Serei vivo para ver o resultado?
mário borges, 03.10.2018:
Só uma correcção. O Ivo Rosa
não foi escolhido. Foi "sorteado". Ainda assim acho de uma certa
candura a esperança do JMT no sistema judicial português. A não ser que o arqui-inimigo
do José Sócrates seja poderoso ao ponto de conseguir manipular a Justiça, acho
que ele pode acabar ilibado. Porque neste julgamento a justiça há muito que foi
colocada de parte e é um julgamento político baptizado pelo próprio arguido.

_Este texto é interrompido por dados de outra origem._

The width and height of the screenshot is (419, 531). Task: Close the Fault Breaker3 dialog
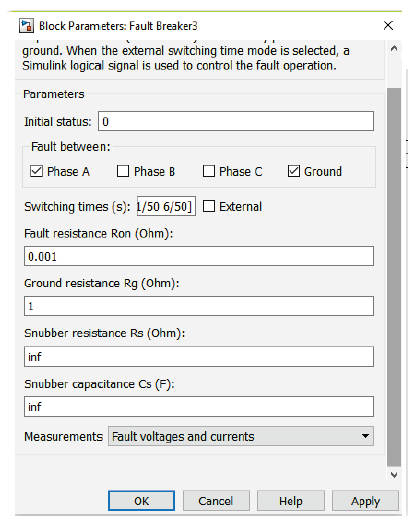[x=388, y=25]
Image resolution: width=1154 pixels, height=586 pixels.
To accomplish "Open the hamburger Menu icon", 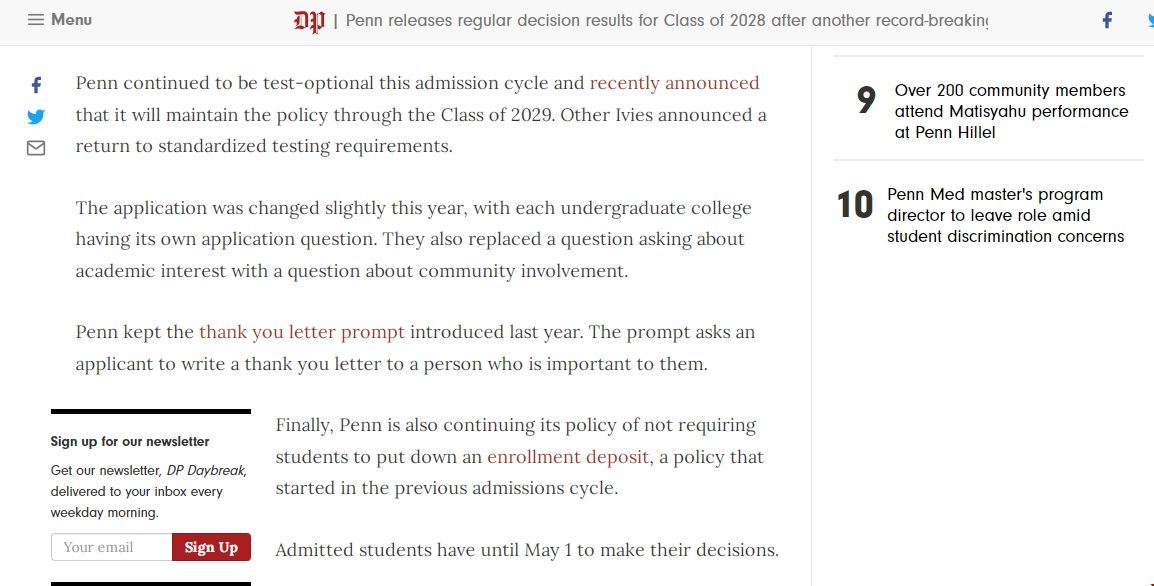I will tap(36, 20).
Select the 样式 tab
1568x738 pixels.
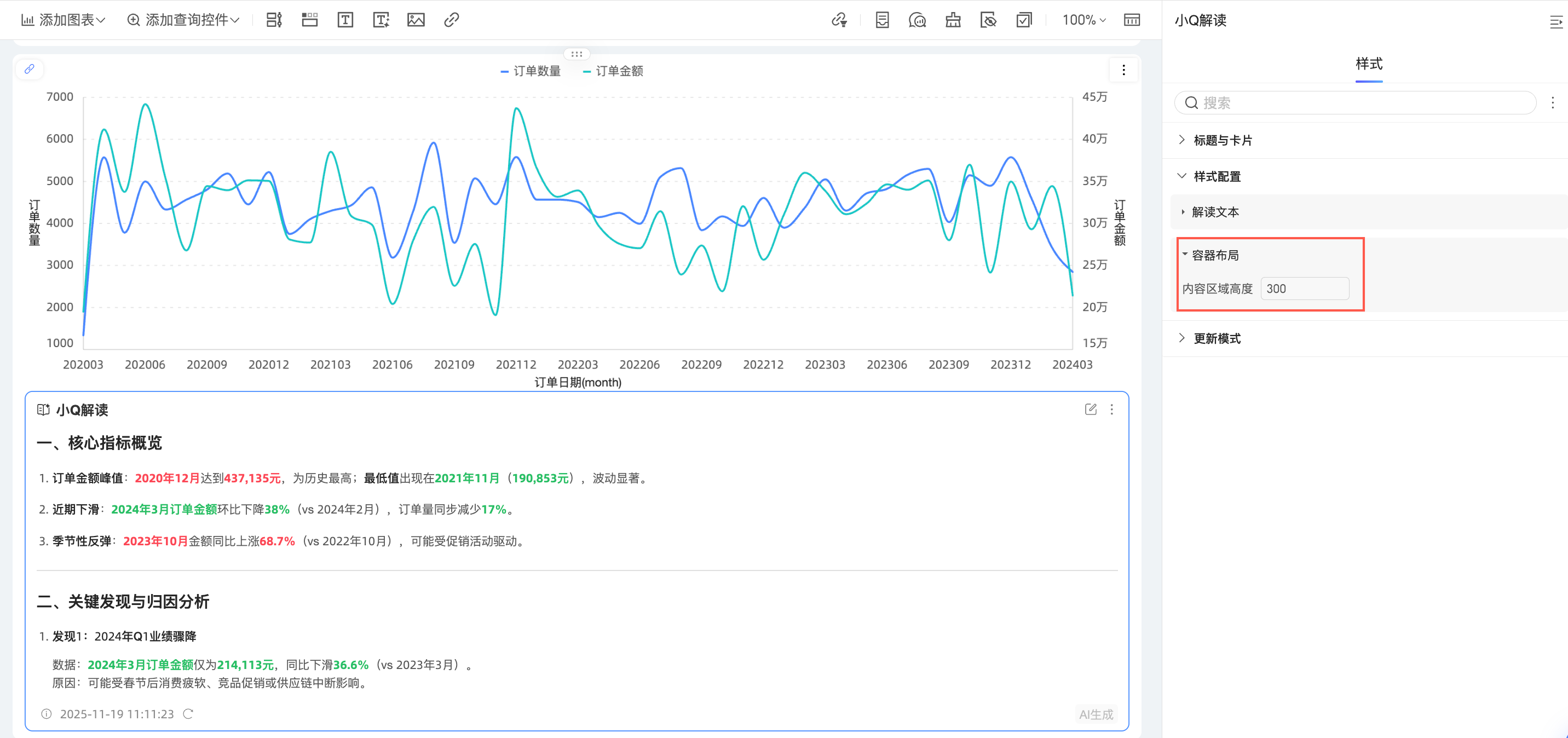[x=1368, y=64]
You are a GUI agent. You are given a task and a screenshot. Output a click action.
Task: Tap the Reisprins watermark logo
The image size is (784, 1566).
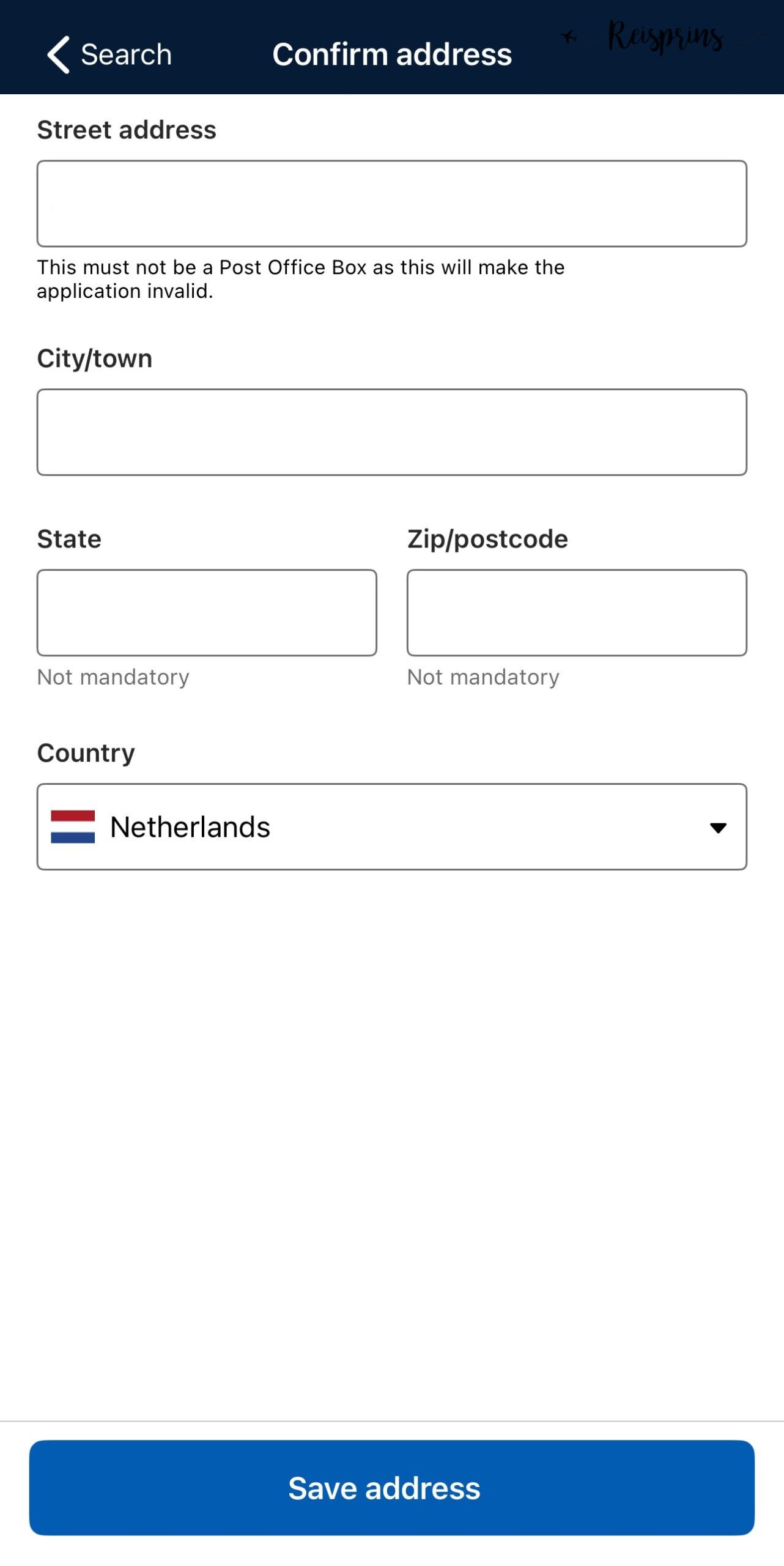tap(665, 37)
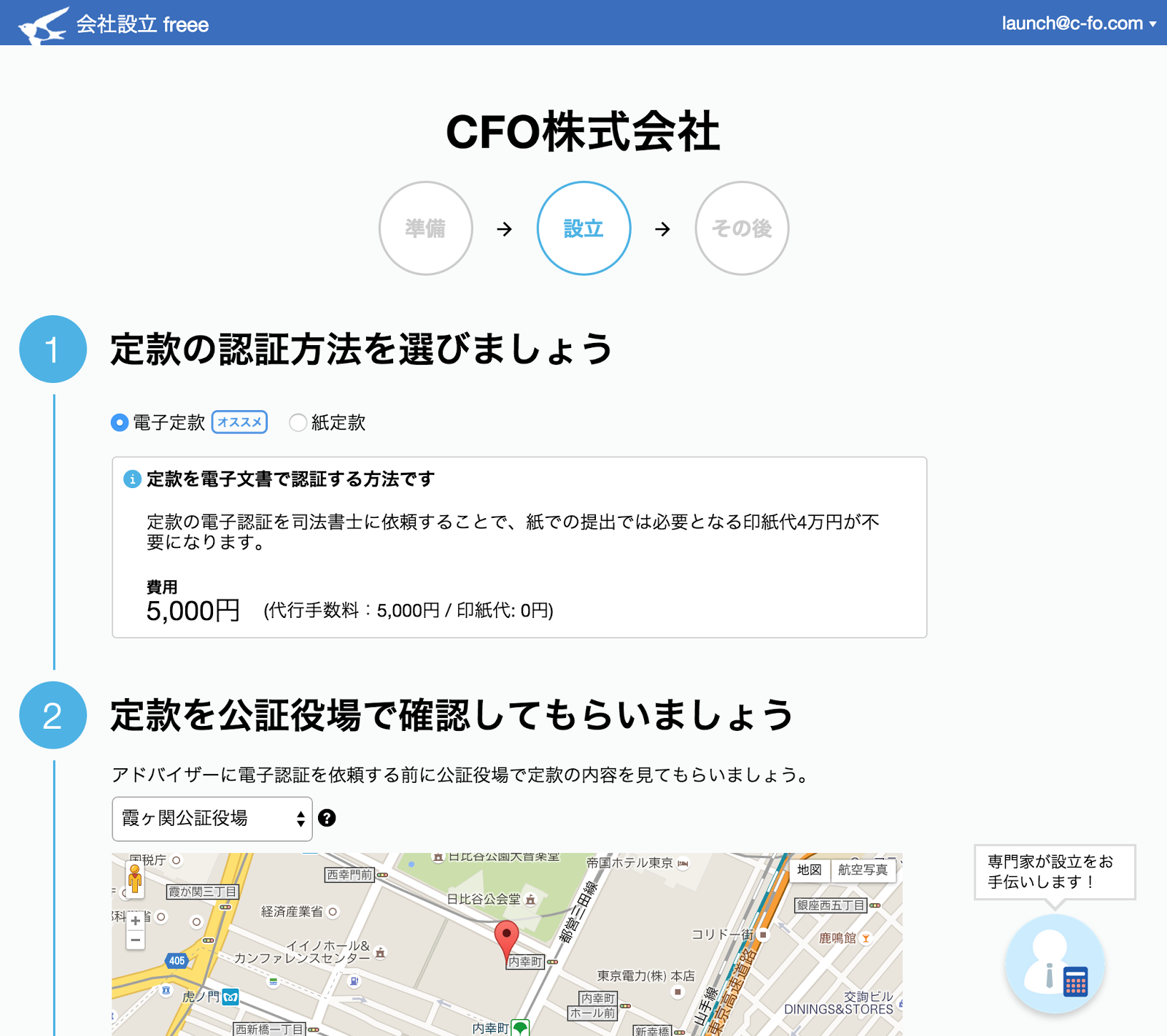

Ainda que vá preso (o que seriamente duvido) ele regressará, tal como o ex recluso
e condenado por corrupção, Isaltino, que regressou e ganhou o voto popular para
continuar a corromper, desta feita com o aval explícito de quem nele votou. Eu
acho que apesar de ser contra a prisão preventiva foi o único castigo que o
Sócrates verá na vida. Ou então será mais um caso de "pena suspensa"!
Tuberosum
Sassy, 03.10.2018 : Eu
tenho, diante de leis com vários alçapões, que o garantismo é obviamente o
"modus operandi" de um juiz corrupto!
Henrique
Duarte, Portugal 03.10.2018: João Miguel Tavares, você está a sofrer um
ataque agudíssimo de ingenuidade...
fernando jose
silva, LUSO 03.10.2018 Num país onde há justiça para políticos,
para ricos, para pobres, e talvez mais ainda, alguém pode acreditar nessa
justiça? Estamos a falar entre cegos, surdos e mudos ???? Se os jornalistas
perguntarem ao português comum o que vai acontecer neste caso, dir-lhe-ão na
grande maioria, nada. Alguns dirão que ainda lhe temos de pagar uma
indemnização choruda. É a voz do povo choruda. Depois muda-se a procuradora,
nomeia-se um juiz entre dois apenas, um deles com uma relação duvidosa com os
superiores, enfim, somos todos santinhos????
cisteina,
Porto 03.10.2018: Análise e conclusão curiosas, até eu aplaudo
e concordo com elas, Como assim, não haverá desculpas. Mas, se houver
prescrição do(s) processo(s) por manobras e expedientes dilatórios, então
também teremos de concluir e continuar a afirmar existir uma justiça para muito
ricos e outra para pobres (chega assim, são muitos e as prisões já não têm
lugar para todos). Por outro lado, se o galáctico mecenas for condenado por
fuga ao fisco ou não conseguir provar a origem da majestática fortuna acumulada
em pouco tempo, também é bem feito por não ter destravado a língua. Como tal,
pague as mentiras, justificações e invenções com língua de muitos palmos, isto
de servir de testa de ferro tem que se lhe diga.